Миляга уже направился в столовую, но в этот момент у него за спиной раздался звук глухого удара. Обернувшись, он увидел, как птица упала на пол у окна, сквозь которое она пыталась вылететь наружу. Эбилав испустил тихий стон; смех Тирвитта прекратился.
– Ну вот, – сказал он. – Ты убил Божью тварь!
– Я не виноват! – сказал Эбилав.
– Хочешь воскресить ее? – пробормотал Джошуа, обращаясь к Миляге тоном заговорщика.
– С переломанными крыльями и шеей? – спросил Миляга. – Это было бы не слишком великодушно.
– Зато забавно, – ответил Годольфин, и лукавые искорки забегали в его припухших глазах.
– Мне так не кажется, – сказал Миляга и увидел, как его отвращение стерло всю веселость с лица Джошуа. «Он немного боится меня, – подумал Миляга, – сила, которая скрывается во мне, заставляет его нервничать».
Джошуа двинулся в столовую, и Миляга собрался было за ним последовать, но в этот момент молодой человек – не более восемнадцати лет, с некрасивым, вытянутым лицом и кудрями церковного певчего – перехватил его.
– Маэстро? – сказал он.
В отличие от внешности Джошуа и остальных, эти черты Миляге показались более знакомыми.
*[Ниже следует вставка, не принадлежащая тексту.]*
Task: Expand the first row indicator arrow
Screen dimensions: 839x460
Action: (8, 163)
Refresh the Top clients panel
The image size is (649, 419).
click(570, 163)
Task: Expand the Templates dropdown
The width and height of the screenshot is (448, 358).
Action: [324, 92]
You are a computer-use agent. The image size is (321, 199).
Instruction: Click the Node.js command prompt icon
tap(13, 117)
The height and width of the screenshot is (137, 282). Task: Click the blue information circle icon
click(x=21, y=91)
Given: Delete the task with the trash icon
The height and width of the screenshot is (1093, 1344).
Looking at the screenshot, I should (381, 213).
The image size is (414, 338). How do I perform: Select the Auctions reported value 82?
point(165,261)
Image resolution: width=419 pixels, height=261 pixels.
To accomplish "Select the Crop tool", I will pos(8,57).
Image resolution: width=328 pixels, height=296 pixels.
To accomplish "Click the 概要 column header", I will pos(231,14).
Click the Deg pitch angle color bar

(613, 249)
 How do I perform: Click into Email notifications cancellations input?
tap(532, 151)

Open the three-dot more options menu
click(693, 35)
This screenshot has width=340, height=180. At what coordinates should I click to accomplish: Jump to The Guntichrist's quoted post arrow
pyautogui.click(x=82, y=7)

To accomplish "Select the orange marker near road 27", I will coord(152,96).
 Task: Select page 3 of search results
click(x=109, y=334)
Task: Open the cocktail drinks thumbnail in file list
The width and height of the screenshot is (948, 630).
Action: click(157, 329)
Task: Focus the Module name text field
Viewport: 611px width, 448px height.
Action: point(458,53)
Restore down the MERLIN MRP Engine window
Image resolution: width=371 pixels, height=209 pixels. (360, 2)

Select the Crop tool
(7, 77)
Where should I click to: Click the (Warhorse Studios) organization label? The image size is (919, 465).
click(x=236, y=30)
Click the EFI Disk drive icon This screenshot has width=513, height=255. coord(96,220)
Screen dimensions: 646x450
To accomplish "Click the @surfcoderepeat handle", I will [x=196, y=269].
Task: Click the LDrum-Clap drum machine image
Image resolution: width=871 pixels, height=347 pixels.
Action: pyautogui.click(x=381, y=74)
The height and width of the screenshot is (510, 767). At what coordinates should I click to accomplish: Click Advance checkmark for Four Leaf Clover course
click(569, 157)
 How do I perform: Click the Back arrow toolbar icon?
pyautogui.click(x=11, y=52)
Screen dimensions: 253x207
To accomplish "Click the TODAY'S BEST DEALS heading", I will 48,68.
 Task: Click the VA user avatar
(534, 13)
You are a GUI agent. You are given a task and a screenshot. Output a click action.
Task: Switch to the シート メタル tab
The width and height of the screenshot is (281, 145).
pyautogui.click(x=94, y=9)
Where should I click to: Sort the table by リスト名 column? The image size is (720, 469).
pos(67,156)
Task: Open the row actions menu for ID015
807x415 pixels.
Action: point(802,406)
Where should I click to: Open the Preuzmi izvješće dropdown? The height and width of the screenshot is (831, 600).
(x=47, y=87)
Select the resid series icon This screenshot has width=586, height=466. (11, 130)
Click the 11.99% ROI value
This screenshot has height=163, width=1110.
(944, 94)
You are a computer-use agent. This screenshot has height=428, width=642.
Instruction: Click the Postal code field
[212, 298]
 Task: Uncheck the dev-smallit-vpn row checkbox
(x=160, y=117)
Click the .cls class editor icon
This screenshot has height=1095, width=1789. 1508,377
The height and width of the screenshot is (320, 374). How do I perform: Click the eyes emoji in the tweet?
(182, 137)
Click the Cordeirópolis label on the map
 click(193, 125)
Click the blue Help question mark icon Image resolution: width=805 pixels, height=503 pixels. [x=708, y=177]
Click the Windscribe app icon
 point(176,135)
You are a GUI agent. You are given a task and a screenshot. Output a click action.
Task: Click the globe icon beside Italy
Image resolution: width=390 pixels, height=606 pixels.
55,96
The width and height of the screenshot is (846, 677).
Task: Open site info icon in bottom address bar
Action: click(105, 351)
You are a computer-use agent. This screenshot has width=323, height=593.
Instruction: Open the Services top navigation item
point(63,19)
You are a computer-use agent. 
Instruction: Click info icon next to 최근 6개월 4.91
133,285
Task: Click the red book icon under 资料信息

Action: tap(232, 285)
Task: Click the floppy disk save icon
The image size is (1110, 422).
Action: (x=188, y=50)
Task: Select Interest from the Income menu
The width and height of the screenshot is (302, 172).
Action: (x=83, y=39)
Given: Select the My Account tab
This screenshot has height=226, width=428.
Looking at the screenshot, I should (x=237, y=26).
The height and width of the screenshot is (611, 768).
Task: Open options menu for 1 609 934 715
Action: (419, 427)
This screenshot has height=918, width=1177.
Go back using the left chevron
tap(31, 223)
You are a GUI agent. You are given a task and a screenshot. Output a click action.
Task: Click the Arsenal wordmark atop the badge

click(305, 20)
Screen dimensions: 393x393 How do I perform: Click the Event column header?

Возможно, в этом томном взгляде из-под полуприкрытых век, в этом маленьком, почти женском рте было что-то от стиля модерн. По правде говоря, вид у него был не слишком умный, но слова его, когда он говорил, звучали ясно и твердо, несмотря на его нервозность. Он едва осмеливался смотреть на Сартори и, опустив голову, молил Маэстро о снисхождении.